The industry 4.0 revolution is centralized around how we collect, analyze, and ultimately use our data. But how
When it comes to data one of the main issues that arises is the numerous disparate data sources and formats. This creates a massive labyrinth through which companies, data teams, and end users have to blindly navigate.
A data executive at one of the largest financial companies in the world once said,
“We have all of the data we could want, but it’s all over the place, in different systems, different databases, and different formats. Just to get the data you need takes an Act of God”.
Whether a two-person startup or one of the largest corporations in the world, this is the problem companies are dealing with. It’s baffling why this challenge persists in the saturated market of companies selling ETL/ELT tools. However, when you do the research and look under the hood of some of the top data management technology tools on the market, you can see why this problem has not yet been resolved.
What is ETL?
‘E’ is extraction, gathering data from somewhere.

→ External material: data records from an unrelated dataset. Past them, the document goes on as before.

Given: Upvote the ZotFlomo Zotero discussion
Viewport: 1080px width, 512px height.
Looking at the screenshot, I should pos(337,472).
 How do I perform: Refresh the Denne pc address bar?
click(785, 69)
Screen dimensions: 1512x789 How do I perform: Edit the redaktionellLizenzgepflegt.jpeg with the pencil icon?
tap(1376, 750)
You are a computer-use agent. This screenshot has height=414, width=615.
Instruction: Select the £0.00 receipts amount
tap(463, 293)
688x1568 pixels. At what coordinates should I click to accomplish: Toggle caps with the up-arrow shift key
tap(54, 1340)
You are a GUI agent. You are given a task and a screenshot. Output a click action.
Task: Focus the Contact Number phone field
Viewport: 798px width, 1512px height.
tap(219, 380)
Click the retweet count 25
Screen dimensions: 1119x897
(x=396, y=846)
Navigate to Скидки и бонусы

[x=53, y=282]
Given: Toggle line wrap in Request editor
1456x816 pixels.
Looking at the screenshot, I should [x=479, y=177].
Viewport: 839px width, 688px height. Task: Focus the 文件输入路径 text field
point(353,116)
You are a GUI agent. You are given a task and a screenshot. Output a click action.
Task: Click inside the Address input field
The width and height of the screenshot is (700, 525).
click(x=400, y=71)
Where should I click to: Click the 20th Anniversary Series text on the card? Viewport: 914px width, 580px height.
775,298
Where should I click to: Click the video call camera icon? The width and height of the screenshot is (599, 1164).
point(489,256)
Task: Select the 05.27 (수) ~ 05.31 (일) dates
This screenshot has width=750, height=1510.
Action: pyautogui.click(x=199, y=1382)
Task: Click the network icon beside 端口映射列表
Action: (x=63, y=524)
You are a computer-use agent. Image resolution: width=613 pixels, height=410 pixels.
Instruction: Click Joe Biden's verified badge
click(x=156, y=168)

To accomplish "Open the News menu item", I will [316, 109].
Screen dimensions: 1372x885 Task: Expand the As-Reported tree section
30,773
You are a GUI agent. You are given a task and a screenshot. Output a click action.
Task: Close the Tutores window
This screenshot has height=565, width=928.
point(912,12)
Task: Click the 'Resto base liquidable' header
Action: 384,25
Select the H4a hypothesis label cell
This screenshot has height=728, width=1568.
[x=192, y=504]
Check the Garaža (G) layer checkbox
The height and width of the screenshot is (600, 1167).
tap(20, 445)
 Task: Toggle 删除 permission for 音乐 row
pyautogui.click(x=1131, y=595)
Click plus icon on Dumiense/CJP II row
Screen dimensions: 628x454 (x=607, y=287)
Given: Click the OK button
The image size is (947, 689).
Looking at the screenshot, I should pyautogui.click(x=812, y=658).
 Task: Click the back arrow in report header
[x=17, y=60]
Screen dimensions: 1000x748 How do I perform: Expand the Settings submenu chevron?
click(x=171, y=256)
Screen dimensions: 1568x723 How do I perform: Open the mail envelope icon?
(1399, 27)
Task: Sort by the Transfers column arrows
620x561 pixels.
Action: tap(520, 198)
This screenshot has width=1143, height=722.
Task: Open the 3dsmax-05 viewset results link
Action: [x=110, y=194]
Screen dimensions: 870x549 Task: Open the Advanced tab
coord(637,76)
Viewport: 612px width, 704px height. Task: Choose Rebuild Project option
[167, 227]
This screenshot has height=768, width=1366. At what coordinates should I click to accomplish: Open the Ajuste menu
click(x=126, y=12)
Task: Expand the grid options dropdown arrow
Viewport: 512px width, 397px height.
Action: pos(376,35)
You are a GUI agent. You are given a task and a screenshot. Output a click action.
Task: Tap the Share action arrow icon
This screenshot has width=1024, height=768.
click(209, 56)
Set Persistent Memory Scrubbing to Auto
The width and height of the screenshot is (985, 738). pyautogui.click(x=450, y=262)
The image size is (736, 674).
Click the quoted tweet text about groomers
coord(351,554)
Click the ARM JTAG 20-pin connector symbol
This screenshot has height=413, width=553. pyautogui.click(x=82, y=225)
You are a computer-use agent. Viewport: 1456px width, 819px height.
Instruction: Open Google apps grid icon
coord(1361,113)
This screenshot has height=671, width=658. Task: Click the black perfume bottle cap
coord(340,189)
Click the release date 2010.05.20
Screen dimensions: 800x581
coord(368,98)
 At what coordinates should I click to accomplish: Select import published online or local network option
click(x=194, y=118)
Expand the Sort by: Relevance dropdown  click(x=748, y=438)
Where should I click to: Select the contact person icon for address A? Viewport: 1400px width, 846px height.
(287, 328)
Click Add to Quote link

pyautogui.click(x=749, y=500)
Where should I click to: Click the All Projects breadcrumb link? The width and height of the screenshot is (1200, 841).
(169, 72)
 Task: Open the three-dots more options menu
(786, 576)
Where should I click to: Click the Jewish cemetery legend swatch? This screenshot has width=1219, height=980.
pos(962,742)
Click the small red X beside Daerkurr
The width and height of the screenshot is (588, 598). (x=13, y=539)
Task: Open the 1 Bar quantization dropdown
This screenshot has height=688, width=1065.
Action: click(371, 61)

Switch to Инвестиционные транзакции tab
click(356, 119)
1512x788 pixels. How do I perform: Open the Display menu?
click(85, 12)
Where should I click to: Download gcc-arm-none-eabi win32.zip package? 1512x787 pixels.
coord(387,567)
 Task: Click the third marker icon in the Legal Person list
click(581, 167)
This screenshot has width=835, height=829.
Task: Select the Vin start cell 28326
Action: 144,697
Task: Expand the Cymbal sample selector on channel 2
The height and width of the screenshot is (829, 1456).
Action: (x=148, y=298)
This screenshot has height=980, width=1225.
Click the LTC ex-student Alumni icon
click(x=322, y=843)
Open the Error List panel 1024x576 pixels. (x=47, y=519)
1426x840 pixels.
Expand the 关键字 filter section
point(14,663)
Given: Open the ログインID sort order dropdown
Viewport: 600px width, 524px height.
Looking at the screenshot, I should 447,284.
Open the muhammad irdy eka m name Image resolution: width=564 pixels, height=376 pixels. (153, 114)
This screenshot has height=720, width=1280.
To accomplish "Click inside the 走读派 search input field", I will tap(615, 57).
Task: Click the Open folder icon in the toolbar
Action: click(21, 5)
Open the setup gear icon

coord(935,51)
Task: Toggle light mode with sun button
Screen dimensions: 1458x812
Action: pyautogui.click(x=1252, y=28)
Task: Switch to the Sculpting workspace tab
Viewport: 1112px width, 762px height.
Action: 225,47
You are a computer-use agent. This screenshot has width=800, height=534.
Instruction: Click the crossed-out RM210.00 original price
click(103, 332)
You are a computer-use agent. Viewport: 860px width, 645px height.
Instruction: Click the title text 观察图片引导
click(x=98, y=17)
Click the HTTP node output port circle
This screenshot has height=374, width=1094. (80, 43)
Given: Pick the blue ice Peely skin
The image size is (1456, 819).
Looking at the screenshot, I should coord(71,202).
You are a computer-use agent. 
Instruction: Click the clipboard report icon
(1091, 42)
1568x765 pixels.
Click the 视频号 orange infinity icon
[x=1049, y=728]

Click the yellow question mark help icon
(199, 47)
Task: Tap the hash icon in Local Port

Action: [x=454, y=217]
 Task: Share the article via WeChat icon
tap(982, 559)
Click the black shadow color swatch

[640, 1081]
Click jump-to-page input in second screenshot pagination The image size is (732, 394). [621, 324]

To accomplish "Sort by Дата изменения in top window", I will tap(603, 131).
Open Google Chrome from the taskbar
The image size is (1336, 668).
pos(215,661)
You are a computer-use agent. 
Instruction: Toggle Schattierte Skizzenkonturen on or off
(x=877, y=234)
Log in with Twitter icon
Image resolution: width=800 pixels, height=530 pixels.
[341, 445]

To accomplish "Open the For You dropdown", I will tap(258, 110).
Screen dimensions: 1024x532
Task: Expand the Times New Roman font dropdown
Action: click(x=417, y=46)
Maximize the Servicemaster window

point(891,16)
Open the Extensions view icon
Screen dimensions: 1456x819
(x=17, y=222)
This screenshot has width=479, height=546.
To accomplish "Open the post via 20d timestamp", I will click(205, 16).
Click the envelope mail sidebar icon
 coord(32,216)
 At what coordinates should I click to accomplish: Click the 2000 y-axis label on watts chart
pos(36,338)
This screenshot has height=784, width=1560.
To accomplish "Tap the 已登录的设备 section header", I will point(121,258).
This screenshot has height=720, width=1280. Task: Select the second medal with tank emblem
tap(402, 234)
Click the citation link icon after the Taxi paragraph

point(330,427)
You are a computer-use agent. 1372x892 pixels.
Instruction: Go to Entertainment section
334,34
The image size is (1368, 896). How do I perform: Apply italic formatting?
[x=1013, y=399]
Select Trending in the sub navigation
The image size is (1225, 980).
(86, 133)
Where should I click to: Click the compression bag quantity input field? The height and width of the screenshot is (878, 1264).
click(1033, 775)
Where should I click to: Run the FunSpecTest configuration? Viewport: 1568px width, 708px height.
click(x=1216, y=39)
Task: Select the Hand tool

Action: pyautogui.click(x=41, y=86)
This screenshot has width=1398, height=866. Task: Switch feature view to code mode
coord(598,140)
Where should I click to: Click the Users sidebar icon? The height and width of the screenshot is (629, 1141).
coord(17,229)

‘T’ is for transformation. Transforming data covers a massive amount of territory. It can be complex full-fledged feature engineering, or simply formatting a field like zip code formats.
‘L’ is for Load, sending that data to a destination.
The acronym ETL can be rearranged depending on the tools you use and flows in your organization. In some cases, data is pulled from a source ‘E’ and then dropped to a destination ‘L’ at which point the data then finally gets transformed – making it an ELT flow. The ETL/ELT process was the catalyst for the world of data warehouses, a place where data is just parked for use in the future.
Present Data Flows
As time progresses, things are getting more complicated in the ETL/ELT world as the ‘E’ and the ‘L’ are no longer just happening in databases or data warehouses. Moreover, the adoption of the cloud has resulted in data coming from a wide range of sources, whether databases, data stores, or data objects, both structured and unstructured, and it also includes multiple formats, including batch, events, real-time streaming, and APIs. The start and end points are no longer a single RDBMS instance where the data is parked for basic use, they are much more complex.
The ETL Tools Today
Generally, the majority of tools available today assist in transforming the data ‘T’ before it is loaded to the destination point, ‘L’. This is due to the fact that our highly intensive data-driven culture requires that data is prepped on the fly, making it ready for use before it ends up at a destination for consumption.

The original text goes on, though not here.